> **Instructions to follow**
What you return should match every entry, character for character.

> **Record set**
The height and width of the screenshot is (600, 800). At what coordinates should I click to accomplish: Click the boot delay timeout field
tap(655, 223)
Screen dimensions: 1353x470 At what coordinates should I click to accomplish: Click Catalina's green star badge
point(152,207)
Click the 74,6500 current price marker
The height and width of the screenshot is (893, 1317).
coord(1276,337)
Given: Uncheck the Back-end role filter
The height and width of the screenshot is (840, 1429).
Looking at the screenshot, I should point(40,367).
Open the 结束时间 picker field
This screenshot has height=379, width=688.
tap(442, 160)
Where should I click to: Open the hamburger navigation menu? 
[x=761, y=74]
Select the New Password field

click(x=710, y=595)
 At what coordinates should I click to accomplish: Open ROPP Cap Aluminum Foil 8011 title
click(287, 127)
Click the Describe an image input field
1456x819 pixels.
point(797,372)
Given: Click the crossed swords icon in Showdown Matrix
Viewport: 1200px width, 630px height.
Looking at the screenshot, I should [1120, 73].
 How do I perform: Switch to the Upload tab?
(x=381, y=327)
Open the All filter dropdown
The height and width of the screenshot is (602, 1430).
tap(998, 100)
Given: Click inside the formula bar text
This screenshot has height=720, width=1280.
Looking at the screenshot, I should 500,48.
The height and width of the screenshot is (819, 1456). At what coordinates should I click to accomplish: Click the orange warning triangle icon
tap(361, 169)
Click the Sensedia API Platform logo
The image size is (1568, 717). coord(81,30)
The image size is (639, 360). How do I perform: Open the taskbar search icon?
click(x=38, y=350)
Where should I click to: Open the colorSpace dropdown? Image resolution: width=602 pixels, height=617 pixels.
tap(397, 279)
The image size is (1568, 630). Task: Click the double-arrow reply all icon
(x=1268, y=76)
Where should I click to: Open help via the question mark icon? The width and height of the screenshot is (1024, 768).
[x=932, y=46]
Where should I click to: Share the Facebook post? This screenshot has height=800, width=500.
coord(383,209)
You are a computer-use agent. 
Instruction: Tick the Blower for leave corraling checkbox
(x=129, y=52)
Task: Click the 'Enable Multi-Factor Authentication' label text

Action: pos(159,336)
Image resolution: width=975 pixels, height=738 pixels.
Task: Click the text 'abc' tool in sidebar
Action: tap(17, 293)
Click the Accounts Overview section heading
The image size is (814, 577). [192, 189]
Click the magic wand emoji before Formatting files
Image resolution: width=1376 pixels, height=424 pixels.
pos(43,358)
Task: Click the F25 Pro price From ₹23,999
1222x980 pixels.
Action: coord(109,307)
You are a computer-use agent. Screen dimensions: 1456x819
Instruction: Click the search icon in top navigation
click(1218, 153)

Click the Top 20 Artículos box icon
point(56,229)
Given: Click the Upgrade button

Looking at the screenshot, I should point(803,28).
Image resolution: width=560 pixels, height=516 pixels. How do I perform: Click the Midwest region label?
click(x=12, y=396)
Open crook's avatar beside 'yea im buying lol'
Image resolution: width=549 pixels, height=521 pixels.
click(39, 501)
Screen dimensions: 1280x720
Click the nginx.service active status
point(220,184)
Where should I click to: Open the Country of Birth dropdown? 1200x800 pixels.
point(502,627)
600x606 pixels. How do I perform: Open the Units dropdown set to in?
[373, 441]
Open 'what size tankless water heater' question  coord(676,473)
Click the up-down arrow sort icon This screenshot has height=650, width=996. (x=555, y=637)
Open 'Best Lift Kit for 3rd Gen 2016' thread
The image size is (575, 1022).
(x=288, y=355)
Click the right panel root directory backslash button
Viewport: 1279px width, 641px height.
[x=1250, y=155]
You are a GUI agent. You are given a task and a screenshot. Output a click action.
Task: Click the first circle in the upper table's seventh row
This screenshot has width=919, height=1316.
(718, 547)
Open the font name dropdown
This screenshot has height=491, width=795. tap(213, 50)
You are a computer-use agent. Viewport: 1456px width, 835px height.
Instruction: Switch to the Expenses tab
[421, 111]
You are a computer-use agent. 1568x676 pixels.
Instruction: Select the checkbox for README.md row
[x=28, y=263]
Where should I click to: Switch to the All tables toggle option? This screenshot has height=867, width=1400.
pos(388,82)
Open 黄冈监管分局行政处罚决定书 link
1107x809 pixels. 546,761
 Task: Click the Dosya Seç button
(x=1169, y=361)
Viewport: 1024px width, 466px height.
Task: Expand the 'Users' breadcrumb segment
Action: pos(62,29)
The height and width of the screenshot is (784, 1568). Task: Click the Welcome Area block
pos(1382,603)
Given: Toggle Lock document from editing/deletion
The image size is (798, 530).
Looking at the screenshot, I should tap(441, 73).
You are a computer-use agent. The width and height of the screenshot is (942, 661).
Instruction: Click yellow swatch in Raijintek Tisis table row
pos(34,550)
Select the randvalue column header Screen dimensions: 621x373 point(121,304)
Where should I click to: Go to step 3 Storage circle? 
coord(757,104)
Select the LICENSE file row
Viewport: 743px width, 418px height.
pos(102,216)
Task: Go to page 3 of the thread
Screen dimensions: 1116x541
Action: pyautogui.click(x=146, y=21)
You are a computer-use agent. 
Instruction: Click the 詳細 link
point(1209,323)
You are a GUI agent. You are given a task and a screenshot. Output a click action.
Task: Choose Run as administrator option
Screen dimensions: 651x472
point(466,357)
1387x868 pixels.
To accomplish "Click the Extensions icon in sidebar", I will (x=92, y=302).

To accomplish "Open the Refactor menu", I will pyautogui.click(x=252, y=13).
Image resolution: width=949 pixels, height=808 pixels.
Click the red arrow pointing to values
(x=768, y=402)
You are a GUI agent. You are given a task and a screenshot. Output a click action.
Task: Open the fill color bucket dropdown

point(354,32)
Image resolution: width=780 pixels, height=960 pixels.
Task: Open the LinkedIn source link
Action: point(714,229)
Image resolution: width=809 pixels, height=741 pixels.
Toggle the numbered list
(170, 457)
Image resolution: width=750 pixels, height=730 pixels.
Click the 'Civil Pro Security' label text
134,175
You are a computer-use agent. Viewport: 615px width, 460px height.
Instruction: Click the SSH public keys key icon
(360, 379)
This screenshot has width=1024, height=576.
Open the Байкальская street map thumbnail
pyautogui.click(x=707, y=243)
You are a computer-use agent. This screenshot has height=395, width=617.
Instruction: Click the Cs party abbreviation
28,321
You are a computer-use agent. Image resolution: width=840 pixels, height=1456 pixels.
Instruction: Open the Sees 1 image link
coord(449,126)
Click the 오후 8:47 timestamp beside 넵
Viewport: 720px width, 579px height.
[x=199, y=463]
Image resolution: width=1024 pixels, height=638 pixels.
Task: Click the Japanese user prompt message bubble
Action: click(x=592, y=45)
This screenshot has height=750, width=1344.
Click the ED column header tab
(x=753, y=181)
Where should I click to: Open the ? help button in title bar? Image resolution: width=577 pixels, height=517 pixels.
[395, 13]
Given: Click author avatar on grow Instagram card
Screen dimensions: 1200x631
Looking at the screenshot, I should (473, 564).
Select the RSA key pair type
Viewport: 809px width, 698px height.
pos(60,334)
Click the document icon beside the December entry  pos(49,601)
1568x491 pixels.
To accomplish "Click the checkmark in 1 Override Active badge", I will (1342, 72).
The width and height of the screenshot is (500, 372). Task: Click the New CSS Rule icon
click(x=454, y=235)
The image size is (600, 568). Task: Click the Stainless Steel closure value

> **Answer to this task**
The height and width of the screenshot is (600, 800). At what coordinates should I click to accomplish: Click the boot delay timeout field
tap(655, 223)
Screen dimensions: 1353x470 At what coordinates should I click to accomplish: Click Catalina's green star badge
point(152,207)
Click the 74,6500 current price marker
The height and width of the screenshot is (893, 1317).
coord(1276,337)
Given: Uncheck the Back-end role filter
The height and width of the screenshot is (840, 1429).
Looking at the screenshot, I should point(40,367).
Open the 结束时间 picker field
This screenshot has height=379, width=688.
tap(442, 160)
Where should I click to: Open the hamburger navigation menu? 
[x=761, y=74]
Select the New Password field

click(x=710, y=595)
 At what coordinates should I click to accomplish: Open ROPP Cap Aluminum Foil 8011 title
click(287, 127)
Click the Describe an image input field
1456x819 pixels.
point(797,372)
Given: Click the crossed swords icon in Showdown Matrix
Viewport: 1200px width, 630px height.
Looking at the screenshot, I should [1120, 73].
 How do I perform: Switch to the Upload tab?
(x=381, y=327)
Open the All filter dropdown
The height and width of the screenshot is (602, 1430).
tap(998, 100)
Given: Click inside the formula bar text
This screenshot has height=720, width=1280.
Looking at the screenshot, I should 500,48.
The height and width of the screenshot is (819, 1456). At what coordinates should I click to accomplish: Click the orange warning triangle icon
tap(361, 169)
Click the Sensedia API Platform logo
The image size is (1568, 717). coord(81,30)
The image size is (639, 360). How do I perform: Open the taskbar search icon?
click(x=38, y=350)
Where should I click to: Open the colorSpace dropdown? Image resolution: width=602 pixels, height=617 pixels.
tap(397, 279)
The image size is (1568, 630). Task: Click the double-arrow reply all icon
(x=1268, y=76)
Where should I click to: Open help via the question mark icon? The width and height of the screenshot is (1024, 768).
[x=932, y=46]
Where should I click to: Share the Facebook post? This screenshot has height=800, width=500.
coord(383,209)
You are a computer-use agent. 
Instruction: Tick the Blower for leave corraling checkbox
(x=129, y=52)
Task: Click the 'Enable Multi-Factor Authentication' label text

Action: pos(159,336)
Image resolution: width=975 pixels, height=738 pixels.
Task: Click the text 'abc' tool in sidebar
Action: tap(17, 293)
Click the Accounts Overview section heading
The image size is (814, 577). [192, 189]
Click the magic wand emoji before Formatting files
Image resolution: width=1376 pixels, height=424 pixels.
pos(43,358)
Task: Click the F25 Pro price From ₹23,999
1222x980 pixels.
Action: coord(109,307)
You are a computer-use agent. Screen dimensions: 1456x819
Instruction: Click the search icon in top navigation
click(1218, 153)

Click the Top 20 Artículos box icon
point(56,229)
Given: Click the Upgrade button

Looking at the screenshot, I should point(803,28).
Image resolution: width=560 pixels, height=516 pixels. How do I perform: Click the Midwest region label?
click(x=12, y=396)
Open crook's avatar beside 'yea im buying lol'
Image resolution: width=549 pixels, height=521 pixels.
click(39, 501)
Screen dimensions: 1280x720
Click the nginx.service active status
point(220,184)
Where should I click to: Open the Country of Birth dropdown? 1200x800 pixels.
point(502,627)
600x606 pixels. How do I perform: Open the Units dropdown set to in?
[373, 441]
Open 'what size tankless water heater' question  coord(676,473)
Click the up-down arrow sort icon This screenshot has height=650, width=996. (x=555, y=637)
Open 'Best Lift Kit for 3rd Gen 2016' thread
The image size is (575, 1022).
(x=288, y=355)
Click the right panel root directory backslash button
Viewport: 1279px width, 641px height.
[x=1250, y=155]
You are a GUI agent. You are given a task and a screenshot. Output a click action.
Task: Click the first circle in the upper table's seventh row
This screenshot has width=919, height=1316.
(718, 547)
Open the font name dropdown
This screenshot has height=491, width=795. tap(213, 50)
You are a computer-use agent. Viewport: 1456px width, 835px height.
Instruction: Switch to the Expenses tab
[421, 111]
You are a computer-use agent. 1568x676 pixels.
Instruction: Select the checkbox for README.md row
[x=28, y=263]
Where should I click to: Switch to the All tables toggle option? This screenshot has height=867, width=1400.
pos(388,82)
Open 黄冈监管分局行政处罚决定书 link
1107x809 pixels. 546,761
 Task: Click the Dosya Seç button
(x=1169, y=361)
Viewport: 1024px width, 466px height.
Task: Expand the 'Users' breadcrumb segment
Action: pos(62,29)
The height and width of the screenshot is (784, 1568). Task: Click the Welcome Area block
pos(1382,603)
Given: Toggle Lock document from editing/deletion
The image size is (798, 530).
Looking at the screenshot, I should tap(441, 73).
You are a computer-use agent. The width and height of the screenshot is (942, 661).
Instruction: Click yellow swatch in Raijintek Tisis table row
pos(34,550)
Select the randvalue column header Screen dimensions: 621x373 point(121,304)
Where should I click to: Go to step 3 Storage circle? 
coord(757,104)
Select the LICENSE file row
Viewport: 743px width, 418px height.
pos(102,216)
Task: Go to page 3 of the thread
Screen dimensions: 1116x541
Action: pyautogui.click(x=146, y=21)
You are a computer-use agent. 
Instruction: Click the 詳細 link
point(1209,323)
You are a GUI agent. You are given a task and a screenshot. Output a click action.
Task: Choose Run as administrator option
Screen dimensions: 651x472
point(466,357)
1387x868 pixels.
To accomplish "Click the Extensions icon in sidebar", I will (x=92, y=302).

To accomplish "Open the Refactor menu", I will pyautogui.click(x=252, y=13).
Image resolution: width=949 pixels, height=808 pixels.
Click the red arrow pointing to values
(x=768, y=402)
You are a GUI agent. You are given a task and a screenshot. Output a click action.
Task: Open the fill color bucket dropdown

point(354,32)
Image resolution: width=780 pixels, height=960 pixels.
Task: Open the LinkedIn source link
Action: point(714,229)
Image resolution: width=809 pixels, height=741 pixels.
Toggle the numbered list
(170, 457)
Image resolution: width=750 pixels, height=730 pixels.
Click the 'Civil Pro Security' label text
134,175
You are a computer-use agent. Viewport: 615px width, 460px height.
Instruction: Click the SSH public keys key icon
(360, 379)
This screenshot has width=1024, height=576.
Open the Байкальская street map thumbnail
pyautogui.click(x=707, y=243)
You are a computer-use agent. This screenshot has height=395, width=617.
Instruction: Click the Cs party abbreviation
28,321
You are a computer-use agent. Image resolution: width=840 pixels, height=1456 pixels.
Instruction: Open the Sees 1 image link
coord(449,126)
Click the 오후 8:47 timestamp beside 넵
Viewport: 720px width, 579px height.
[x=199, y=463]
Image resolution: width=1024 pixels, height=638 pixels.
Task: Click the Japanese user prompt message bubble
Action: click(x=592, y=45)
This screenshot has height=750, width=1344.
Click the ED column header tab
(x=753, y=181)
Where should I click to: Open the ? help button in title bar? Image resolution: width=577 pixels, height=517 pixels.
[395, 13]
Given: Click author avatar on grow Instagram card
Screen dimensions: 1200x631
Looking at the screenshot, I should (473, 564).
Select the RSA key pair type
Viewport: 809px width, 698px height.
pos(60,334)
Click the document icon beside the December entry  pos(49,601)
1568x491 pixels.
To accomplish "Click the checkmark in 1 Override Active badge", I will (1342, 72).
The width and height of the screenshot is (500, 372). Task: Click the New CSS Rule icon
click(x=454, y=235)
The image size is (600, 568). Task: Click the Stainless Steel closure value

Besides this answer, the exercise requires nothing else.